The economic crisis of Irish and European capitalism and its consequences will most likely dominate the coming election. There is a fundamental choice to be made by any political party seeking to be in power. Does it accept the basis of the present policy which is that working people, pensioners and the poor are to continue to be saddled with the consequences of the economic crimes and contradictions of a system dominated by speculators, developers and sharks in the financial markets? Or does it fundamentally challenge that system and campaign for an economic, social and political transformation – revolutionary changes in fact – to the present set up?
Were the Irish Labour Party true to the ideas of its founders, including James Connolly and Jim Larkin, it would adopt the latter course. It is clear, however, that it will not, but will opt for the current policy with some cosmetic changes.
The Labour leadership condemned the savage cuts in the pay of low- and middle-income public sector workers. That is easy to do. But then, treacherously, it demanded that these workers should meekly accept the blow. Leader Éamon Gilmore criticised the limited strike action of public-sector workers last year and also the work-to-rule by members of the Civil and Public Services Union this year. He steadfastly refuses to say whether he supports the so-called Croke Park deal – claiming this would be political interference in industrial issues.
This is an incredibly cynical position for the Labour Party to adopt. The party was founded, after all, as the political arm of the Labour movement. This deal represents an abject betrayal of the trade-union leaders who were sent into the talks by their members to secure a reversal of the pay cuts, only to emerge with the cuts still in place and a whole raft of other attacks on working conditions besides. Labour is silent because the party would itself insist on such a deal if in government.
In Spain, Greece and Portugal the sharks in the financial markets – international investment banks and hedge fund operators – are raking in billions from their manipulation of the current crisis. Working people are being crucified to pay for their speculation and for the crisis in general.
It is so-called Socialist parties which are implementing the cuts in each of these countries – socialist parties with which the Irish Labour Party is affiliated and shares an outlook. The reality is that all the Social Democratic and Labour Parties in Europe have capitulated to the pressure of neo-liberal capitalism over the last twenty years. All embrace the market and therefore the rules of the market and the right of the financial speculators to exercise the kind of dictatorial power over economies and society that is now increasingly clear to all.

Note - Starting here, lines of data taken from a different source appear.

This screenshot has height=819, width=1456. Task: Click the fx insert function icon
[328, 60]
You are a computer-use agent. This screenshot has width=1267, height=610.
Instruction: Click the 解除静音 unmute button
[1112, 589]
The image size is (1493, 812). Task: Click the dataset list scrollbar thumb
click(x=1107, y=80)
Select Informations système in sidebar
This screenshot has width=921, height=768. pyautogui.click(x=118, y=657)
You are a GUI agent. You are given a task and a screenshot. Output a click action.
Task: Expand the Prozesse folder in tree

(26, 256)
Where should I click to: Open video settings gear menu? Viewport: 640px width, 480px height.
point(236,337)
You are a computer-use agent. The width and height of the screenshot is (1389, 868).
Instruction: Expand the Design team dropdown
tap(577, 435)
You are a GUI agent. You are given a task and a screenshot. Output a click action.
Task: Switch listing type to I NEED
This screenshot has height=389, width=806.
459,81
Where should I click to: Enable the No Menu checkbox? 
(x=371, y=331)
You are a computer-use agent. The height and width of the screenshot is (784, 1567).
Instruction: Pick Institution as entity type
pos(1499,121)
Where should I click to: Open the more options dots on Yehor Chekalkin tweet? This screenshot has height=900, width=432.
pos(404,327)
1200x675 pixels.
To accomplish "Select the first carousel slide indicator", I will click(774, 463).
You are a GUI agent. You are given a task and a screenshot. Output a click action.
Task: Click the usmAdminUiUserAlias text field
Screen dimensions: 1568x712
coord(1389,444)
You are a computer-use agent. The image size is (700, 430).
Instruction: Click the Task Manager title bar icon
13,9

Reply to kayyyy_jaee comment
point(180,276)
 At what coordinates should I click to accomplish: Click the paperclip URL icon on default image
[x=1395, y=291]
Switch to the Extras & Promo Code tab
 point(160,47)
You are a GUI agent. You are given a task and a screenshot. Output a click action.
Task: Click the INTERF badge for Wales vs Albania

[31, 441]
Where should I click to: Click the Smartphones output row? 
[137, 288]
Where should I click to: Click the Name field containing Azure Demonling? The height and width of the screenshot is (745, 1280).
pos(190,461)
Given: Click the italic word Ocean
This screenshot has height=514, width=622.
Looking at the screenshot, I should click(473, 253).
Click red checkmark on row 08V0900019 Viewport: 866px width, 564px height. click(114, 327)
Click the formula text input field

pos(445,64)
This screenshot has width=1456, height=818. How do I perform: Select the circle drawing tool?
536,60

The political result of all this is a Europe-wide vacuum on the Left. The genuine Left, those who seek the ending of capitalism and socialist change are therefore confronted with the task of constructing a new mass party of working people which will seriously fight for this; and that means also standing four square in active opposition to the present attacks on living standards, jobs and public services.
Joe Higgins is an Irish Socialist Party politician. He was elected as a Member of the European Parliament for the Dublin constituency at the 2009 European Parliament election.